* [Provided passage]:
I think that pumpkins are down around $11-12 via official channels though you can get them in the swap and shop for less than that now that people have them breeding and are starting to sell them.

Once some of the Sunkist Sakuras that Nick spread around the bay area start to breed for people we will see what they start going for around here. Assuming that he stuck with the original plan to spread out the berried females that he got a bit.

Since both are neocaridinas though I expect both to be affordable by the end of the year (if not by the summer).


----------



## speedie408 (Jan 15, 2009)

HolyAngel said:


> I didn't see the name "sunkist sakura" anywhere in that article.. Only "orange sakura".. Why name it sunkist when sunkist already refers to propinqua? Definitely room for confusion. I think it should still be called Orange Sakura.


I'm just calling them what my source tells me. There's no doubt they are indeed the same shrimp. Why they're not called "Sunkist" Sakura in the magazine, I don't know, sure beats me. :icon_roll


----------



## speedie408 (Jan 15, 2009)

madness said:


> Once some of the Sunkist Sakuras that Nick spread around the bay area start to breed for people we will see what they start going for around here. Assuming that he stuck with the original plan to spread out the berried females that he got a bit.


I sold and gave away possibly up to 15 FAT/berried females to a few locals here... Not sure all of them are TPT members (lurkers maybe) but I have a gazillion hatchlings that are currently in my custody so it won't be long. I promise I won't sell them for an arm and a leg since these are "homegrown" and not imported. I also sent out a few to some TPT members who were brave enough to accept the no DOA shipping on these beauties. They all made it to their destination OK to say the least.


----------



## hedge_fund (Jan 1, 2006)

speedie408 said:


> I'm just calling them what my source tells me. There's no doubt they are indeed the same shrimp. Why they're not called "Sunkist" Sakura in the magazine, I don't know, sure beats me. :icon_roll


There was an aquabid seller calling them Sunkist Sakura as well and he confirmed that they were neocardina (they were coming from Asia).


----------



## HolyAngel (Oct 18, 2010)

speedie408 said:


> I'm just calling them what my source tells me. There's no doubt they are indeed the same shrimp. Why they're not called "Sunkist" Sakura in the magazine, I don't know, sure beats me. :icon_roll


Yeah, I mean, I do definitely agree with you that sunkist Sakura and orange Sakura are the same thing and not a propinqua species. But naming it sunkist Sakura over orange Sakura is just weird.. May it be just your source that is naming them that? From the article it seems like most other breeders that have them are referring to them as orange Sakura, but that could just be the way it's written and not a fact at all.. But it makes sense rather than renaming to sunkist.. Idk, just some thoughts. Thanks for the read ^^


----------



## speedie408 (Jan 15, 2009)

hedge_fund said:


> There was an aquabid seller calling them Sunkist Sakura as well and he confirmed that they were neocardina (they were coming from Asia).

* [Requirements]:
a: Answer each question from the Sakura shrimp thread:
(i) What price are pumpkins said to go for through official channels?
(ii) About how many fat or berried females did speedie408 sell or give away to locals?
(iii) Where were the aquabid seller's shrimp said to be coming from?
b: Write the next part of the Sakura shrimp thread, picking up after its final quoted post.
The lines that come after this point are from a separate source.

* [Recorded information]:
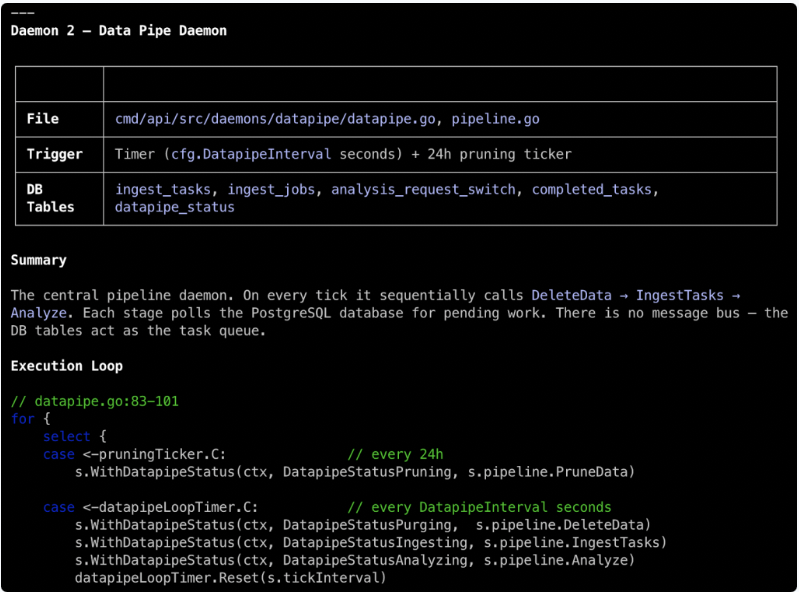This screenshot has height=592, width=799.
Task: Click the 'Daemon 2 — Data Pipe Daemon' heading
Action: coord(119,31)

* [Responses by task]:
a:
(i) Around $11-12.
(ii) Possibly up to 15.
(iii) Asia.

b:
Got a link?


----------



## azjenny (Dec 2, 2011)

I have some Pumpkins and they don't have orange legs like that one. Even the large adult female with an almost opaque, bright orange shell.
Do all the Sunkist Sakuras have orange legs like that, or is that one a really nice one?


----------



## speedie408 (Jan 15, 2009)

HolyAngel said:


> Yeah, I mean, I do definitely agree with you that sunkist Sakura and orange Sakura are the same thing and not a propinqua species. But naming it sunkist Sakura over orange Sakura is just weird.. May it be just your source that is naming them that? From the article it seems like most other breeders that have them are referring to them as orange Sakura, but that could just be the way it's written and not a fact at all.. But it makes sense rather than renaming to sunkist.. Idk, just some thoughts. Thanks for the read ^^


Here are 2 links for you bud, that shows my source probably isn't the only one calling them Sunkist Sakuras.

http://www.shrimpnow.com/forums/showthread.php/7928-Photographs-for-the-Specie-List-wanted!

http://www.shrimpzone.com/?attachment_id=1720


----------



## diwu13 (Sep 20, 2011)

Some of the yellow/orange hybrids I got from John look exactly like the picture of the sunkist sakura you posted. I believe they are the same color morph of neocaridina...


----------



## speedie408 (Jan 15, 2009)

azjenny said:


> I have some Pumpkins and they don't have orange legs like that one. Even the large adult female with an almost opaque, bright orange shell.
> Do all the Sunkist Sakuras have orange legs like that, or is that one a really nice one?


Now that you mentioned about the colored legs, I'll have to do a double take later when i get home. I know for sure that not all of them are this pretty. There's still room for perfection to say the least.


----------



## HolyAngel (Oct 18, 2010)

speedie408 said:


> Here are 2 links for you bud, that shows my source probably isn't the only one calling them Sunkist Sakuras.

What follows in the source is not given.